Tess of the d’Urbervilles – Task Nine

“She went stealthily as a cat through this profusion of growth, gathering CUCKOO SPITTLE on her skirts, cracking snails that were underfoot, staining her hands with THISTLE MILK and slug-slime, and rubbing off upon her naked arms sticky blights which, though snow-white on the apple-tree trunks, made madder STAINS on her skin…”

  1. The language here is incredibly sensual, emphasising the S, TH and K sounds. It is a place of overflowing fertility, and this sensuality emphasises Tess’s sexual ease.
  2. Tess walks through this sexualised setting and again her white skin is “stained” by red. However, here there is no sense of shame attached to her being stained – it is entirely natural. Hardy suggests that sex in nature is natural, and only the rules of society make it something to be ashamed of.


“My life looks as if it had been wasted for want of chances! When I see what you KNOW what you have READ and SEEN and THOUGHT, I feel what a nothing I am!”

The listed verbs are all indicators of how little Tess thinks of herself, but how superior she feels Angel is: “know”, “read”, “see”, “think”: these all suggest his greater experience of the world, but despite this, he is still very childish in his emotions, unlike Tess who has matured.

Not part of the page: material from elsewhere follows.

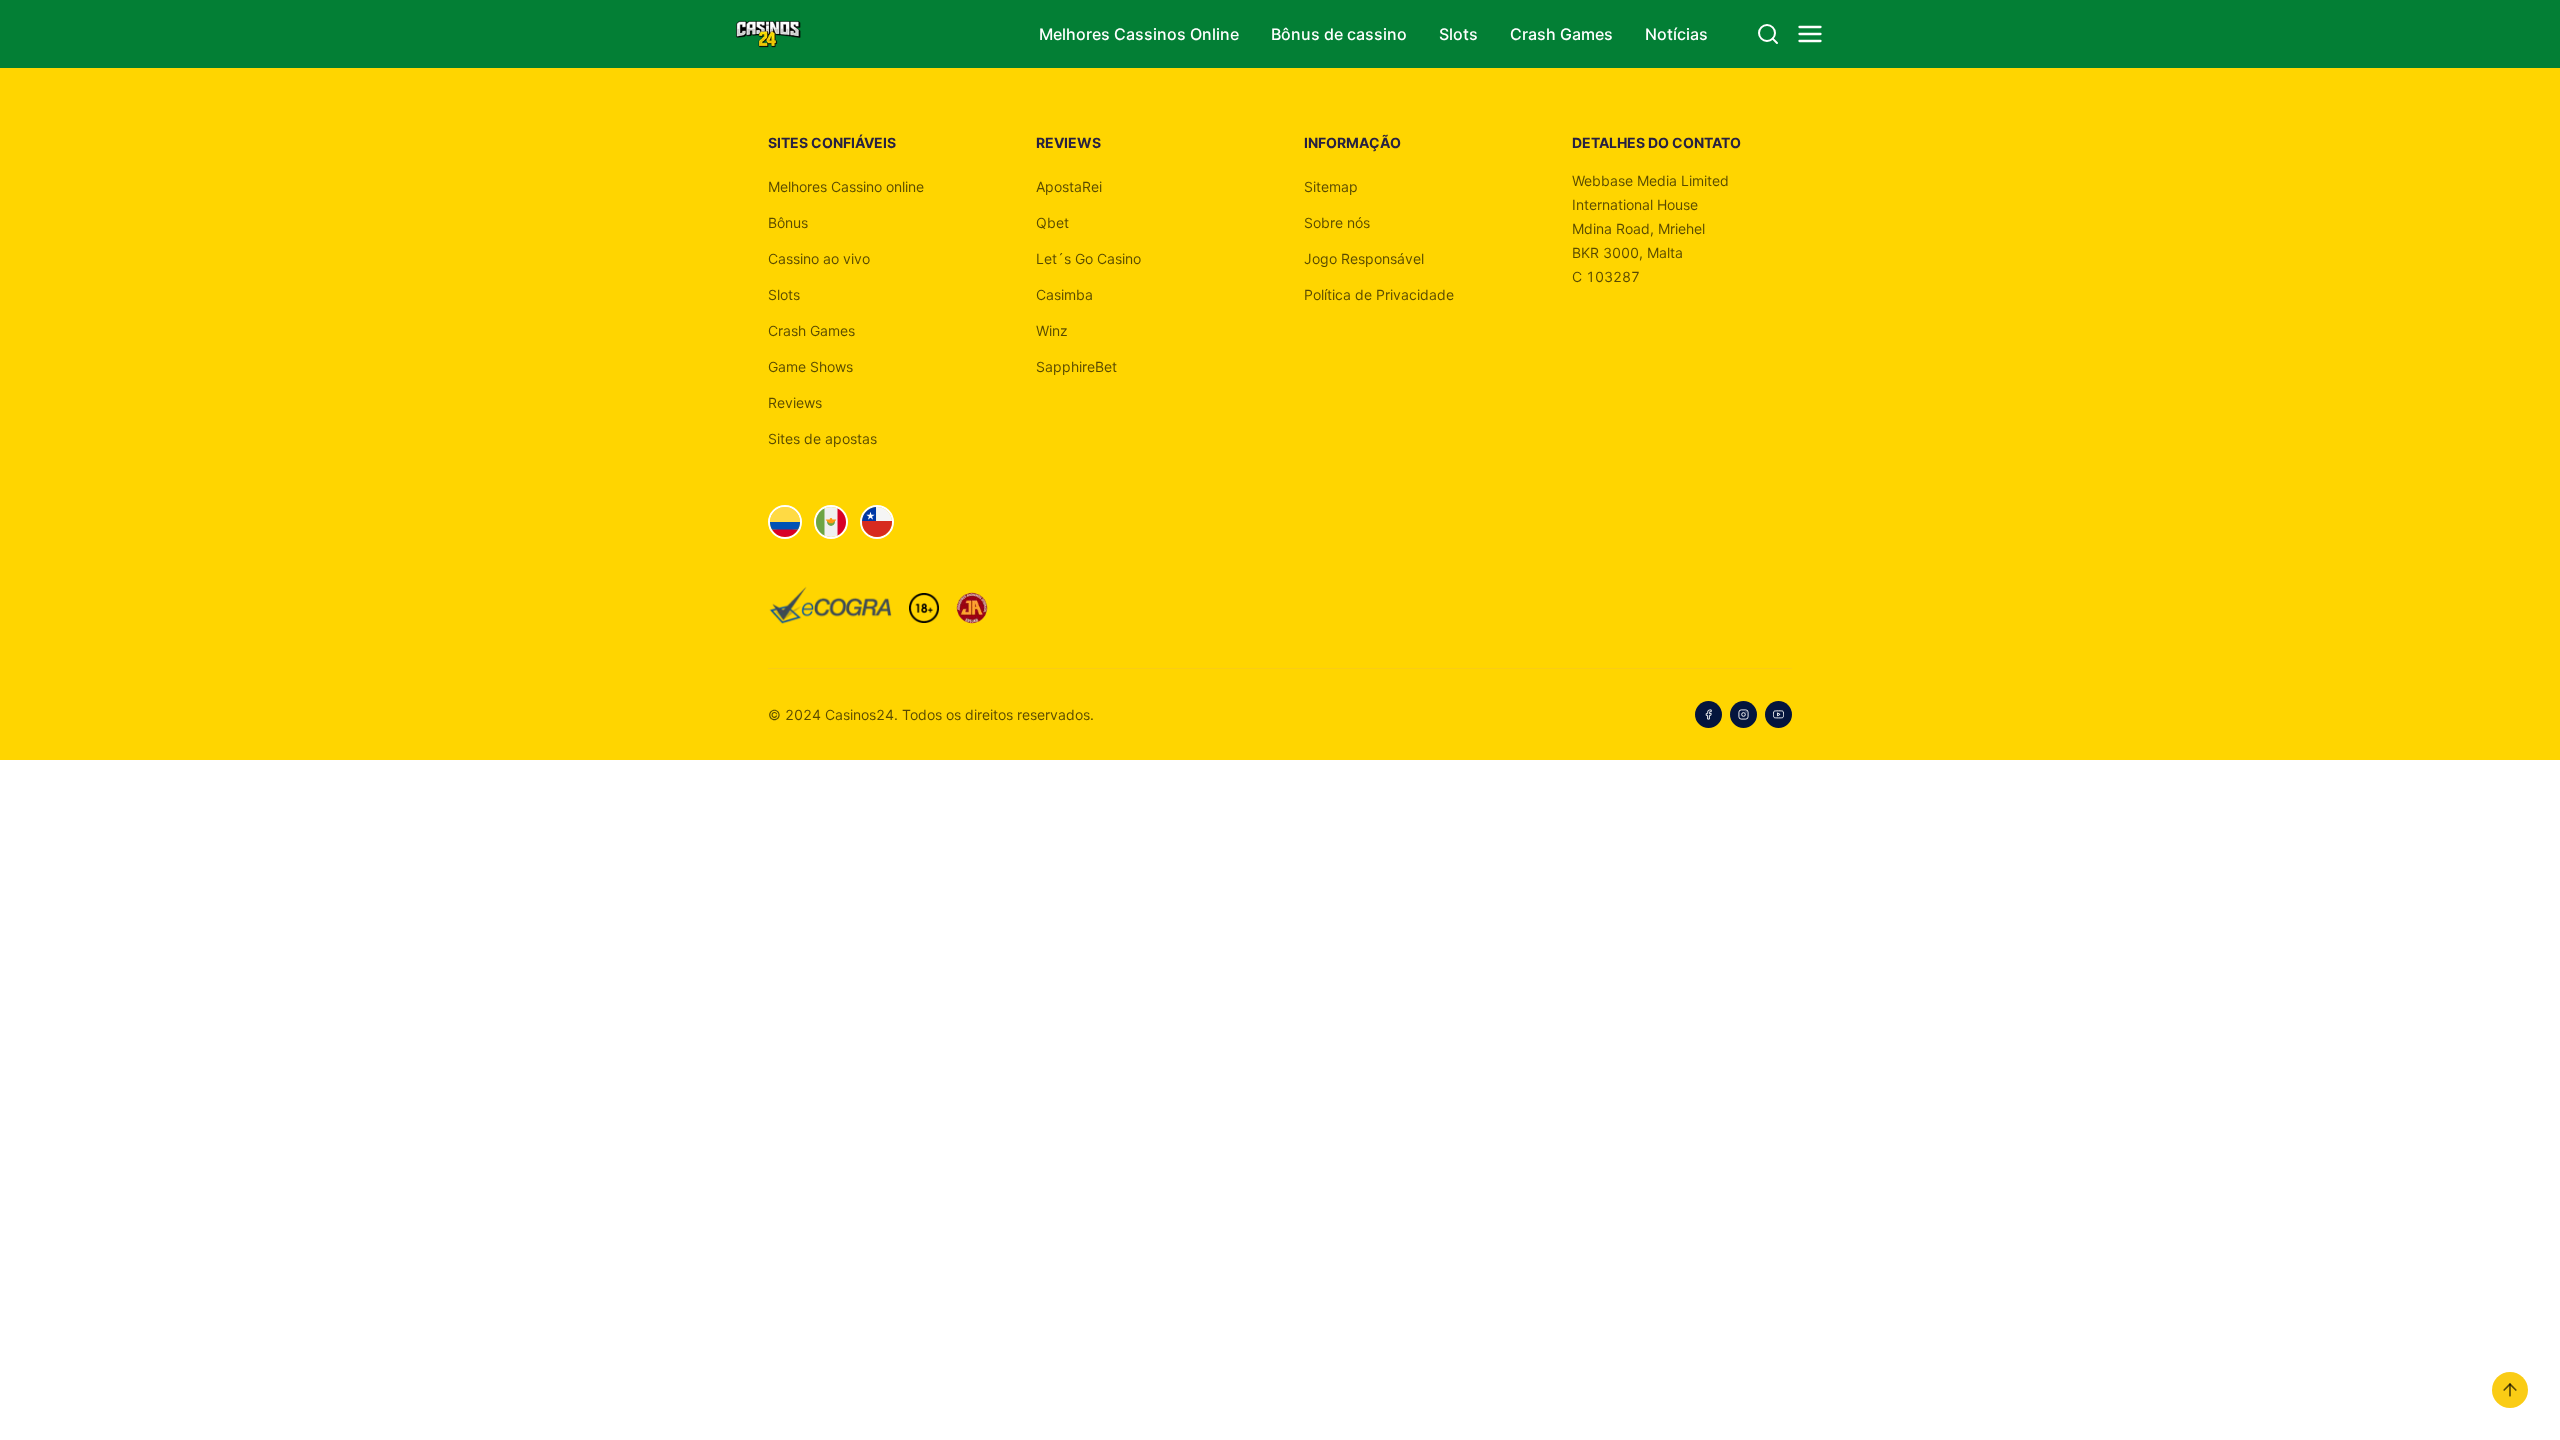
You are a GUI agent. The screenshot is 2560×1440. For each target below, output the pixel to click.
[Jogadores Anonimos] (972, 608)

“Do you know that I have UNDERGONE three quarters of this labour entirely for the sake of the fourth quarter?”

Carrying the other maids is considered a “labour” by Angel; he has orchestrated the meeting with Tess. While this may be seen as romantic, can it not also be seen as predatory by Angel? Tess is isolated and cannot turn him away.


How very lovable her face was to him. Yet there was nothing ETHEREAL about it; all was real vitality, real warmth, real incarnation. PERFECT, he, as a lover, might have called them off-hand. But no — they were not PERFECT.”

Hardy stresses that Tess is not perfect, and this is what makes her beauty real – not “ethereal”, spiritual. Hardy goes to great lengths to persuade the reader that Tess is not an archetype, a stereotypical depiction of a woman – she is a real woman with faults and flaws, but she is all the more beautiful for this.